§ **DOCUMENT EXCERPT**:
· · · · ·

In January, the Illinois Legislature enacted the Act to End Atrocities and Terrorism in the Sudan — the nation’s first such law and the most restrictive.

This triggered a lawsuit, filed in August by the National Foreign Trade Council, a business organization that represents more than 300 of the largest companies in the world, which is arguing that Illinois has overstepped its constitutional authority by attempting to establish foreign policy.

Meanwhile, federal lawmakers seem content to let the courts decide. On Oct. 13, the Congress enacted the Darfur Peace and Accountability Act, signed by President George W. Bush, which places more sanctions on the government of Sudan.

However, lawmakers removed language that protected states such as Illinois from legal action.

A trial in the Illinois Sudan-divestment case, scheduled for district court in Chicago later this month, may determine the fate of at least 15 states, including the nation’s most populous, that are also considering divestment.

In late September, California Gov. Arnold Schwarzenegger signed a bill requiring the California Public Employees’ Retirement System and the California State Teachers’ Retirement System to sell the stock of companies refusing to halt their business activities with the Sudanese government after 90 days’ warning.

· · · · ·

§ **THE DATA**:
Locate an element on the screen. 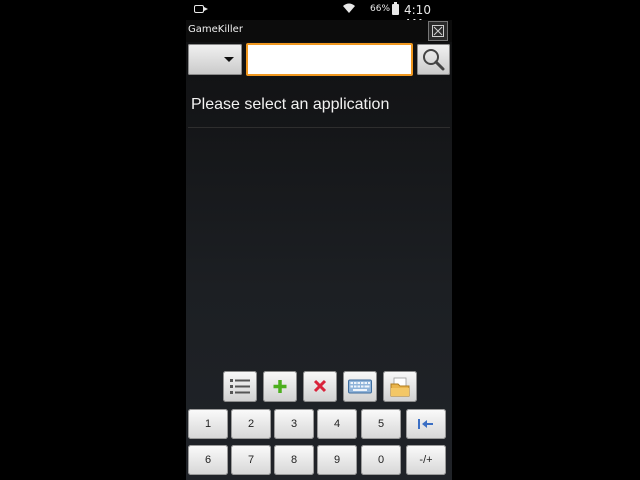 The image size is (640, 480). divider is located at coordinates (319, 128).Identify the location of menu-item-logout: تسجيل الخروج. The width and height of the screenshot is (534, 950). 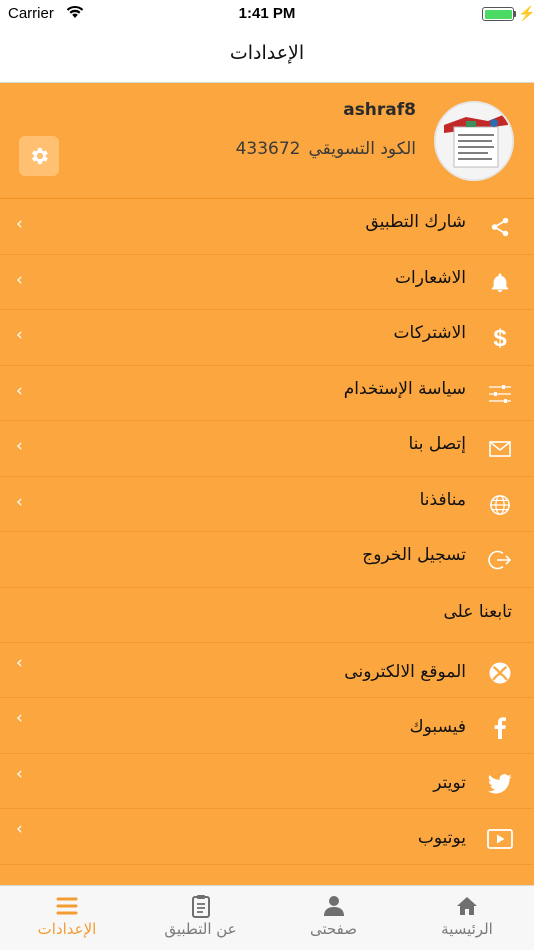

· · · · ·

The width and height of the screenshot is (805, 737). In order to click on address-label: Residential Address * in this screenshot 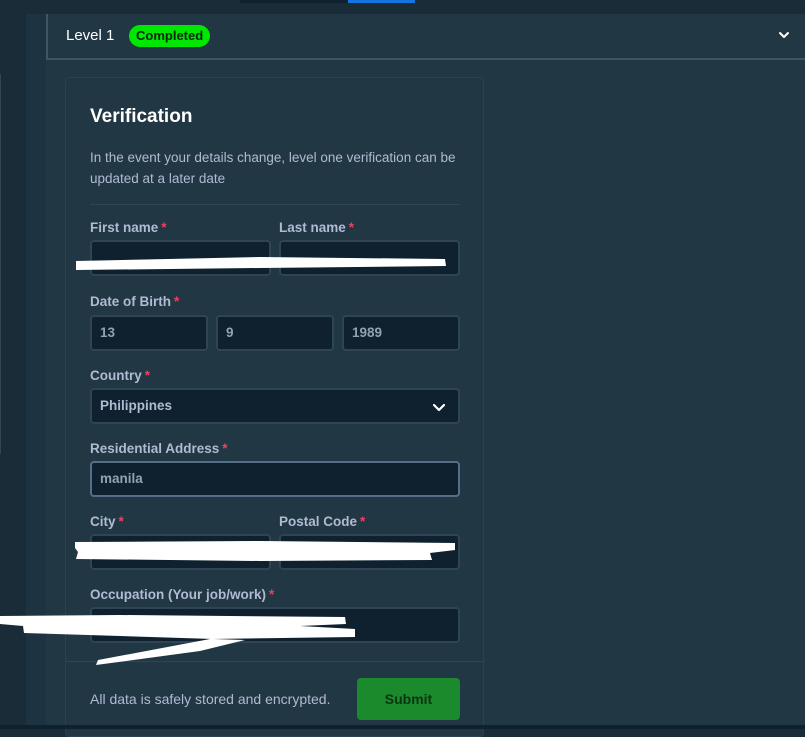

· · · · ·

§ **TASK INSTRUCTIONS**:
[1] From the Sudan divestment article, reproduce the passage from "This triggered a" to "from legal action." word for word.
[2] In the Sudan divestment article, how many companies does the National Foreign Trade Council represent?
[3] Extend the article on state divestment from Sudan, picking up after its final sentence.

§ **TASK-BY-TASK RESULTS**:
[1]
This triggered a lawsuit, filed in August by the National Foreign Trade Council, a business organization that represents more than 300 of the largest companies in the world, which is arguing that Illinois has overstepped its constitutional authority by attempting to establish foreign policy.

Meanwhile, federal lawmakers seem content to let the courts decide. On Oct. 13, the Congress enacted the Darfur Peace and Accountability Act, signed by President George W. Bush, which places more sanctions on the government of Sudan.

However, lawmakers removed language that protected states such as Illinois from legal action.

[2] More than 300 of the largest companies in the world.

[3]
NFTC president William Reinsch says that his group has no immediate plans to sue California and will await the outcome of the Illinois court battle, which he’s confident they will win.

“If we win in Illinois, which we think we will, then we will write the other states that have statutes that are similarly flawed and apprise them of the court ruling and ask them to repeal their statutes. If they don’t, we will have to sue them. And we will,” Reinsch told the San Francisco Chronicle.

U.S. officials, including the president, have accused Sudan’s government of sponsoring Arab militia groups, which have been carrying out a genocide campaign since 2003, killing an estimated 400,000 people, and displacing 2.5 million more, in the region of western Sudan known as Darfur.